新・日曜炭焼き人の日記

炭遊舎のホームページで書いていた「日曜炭焼き人の日記」を引きついで書いていきます。

最澄と空海

2017年01月08日 | 日記

 年末、比叡山延暦寺を訪れた。東側の坂本からケーブルカーでのぼった。前日に降った雪が上に行くほど深くなる。
 最澄が最初に築いたとされる一条止観院、のちの根本中堂は改修工事中で、ご本尊をまつる建物がコンクリートの床面に置かれ、参拝者が上からご本尊を見下ろすという異常な配置になっていた。
 最澄がここに庵を結んだ理由を知りたい。なんだか司馬遼太郎になった気分だ。
のぼってみて分かった。東を見渡せば、琵琶湖とその周辺に広がる広大な地域が広がる。ここはむかし穀倉地帯だったに違いない。そして今回は行けなかったが西側へ回れば京都の町が一望できるはずだ。まさに日本の2大中心地を睥睨する位置にある。いうまでもなく京都は政治の中心地だし、琵琶湖は水瓶であり、水産物の宝庫だ。琵琶湖周辺は豊かな穀物地帯とあって、だれにとっても比叡山以上のロケーションは望めない。信長がこの地をやっかんで焼き討ちにしたのも、将来はここに自分の城を建てようとしたのではないかと勘ぐりたくなるほどの好位置だ。さらに比叡山麓に位置する坂本は、琵琶湖とその周辺でとれる穀物や漁獲物が集まる一大マーケットの様相を呈していたはずだ。

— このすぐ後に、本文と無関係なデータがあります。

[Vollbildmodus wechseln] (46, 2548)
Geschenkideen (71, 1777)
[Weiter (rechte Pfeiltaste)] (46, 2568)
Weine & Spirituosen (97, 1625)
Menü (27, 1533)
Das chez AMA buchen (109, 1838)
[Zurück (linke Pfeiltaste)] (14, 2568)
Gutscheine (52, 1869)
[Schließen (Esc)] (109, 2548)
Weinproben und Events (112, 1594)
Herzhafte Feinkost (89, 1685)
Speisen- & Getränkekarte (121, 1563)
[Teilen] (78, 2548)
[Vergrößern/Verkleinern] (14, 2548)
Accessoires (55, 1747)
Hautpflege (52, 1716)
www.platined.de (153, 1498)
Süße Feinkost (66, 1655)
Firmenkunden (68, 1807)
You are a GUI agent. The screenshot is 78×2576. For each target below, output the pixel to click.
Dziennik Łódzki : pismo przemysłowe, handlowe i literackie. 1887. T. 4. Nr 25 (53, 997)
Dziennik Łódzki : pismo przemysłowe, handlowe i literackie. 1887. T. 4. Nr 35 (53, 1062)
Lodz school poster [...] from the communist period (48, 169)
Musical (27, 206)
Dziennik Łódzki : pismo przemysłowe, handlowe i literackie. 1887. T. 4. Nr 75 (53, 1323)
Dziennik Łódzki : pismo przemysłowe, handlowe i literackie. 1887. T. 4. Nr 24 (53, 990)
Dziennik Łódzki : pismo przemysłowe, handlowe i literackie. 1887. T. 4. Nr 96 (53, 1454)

 いっぽうの空海は奈良、高野山に金剛峰寺を開いたにもかかわらず、そこに留まることをせず、全国を行脚したとされている。この違いはどこから来るのか。
 かつて司馬遼太郎「空海の風景」を読んだ。その書き出しがいまも脳裏に鮮明に焼きついている。四国、讃岐平野を一望するとそこかしこにため池がある、という書き出しだった。ため池は雨水をため、必要に応じてそこから水を供給するために人工的に作られた池だ。どうやらこのため池を雨の少ない地域に作らせたのが空海だったらしい。水が安定的に供給されれば農業生産は増大し、人びとの暮らしは安定する。私が生まれ育った播州平野にもため池は珍しくなかった。幼いころ農業用水とはつゆ知らず、泳いで遊んだものだった。
 また空海が発見したといわれる温泉が全国に散らばっている。温泉は第一義的には湯治を目的にしたものであり、いまのように娯楽、癒しのためだけのものではなかった。つまり病気の人が快癒することを願って温泉療法をしていた。  
 全国を行脚しながらため池を作る指導をし、温泉を発見していったことに典型的に見られるように、空海のおもな目的は人びとの生活の質(QOL)を向上させることにあったといえる。精神的支柱を確立することだけに留まらず、人びとの生活全般に強い関心を抱いていたのが空海だった。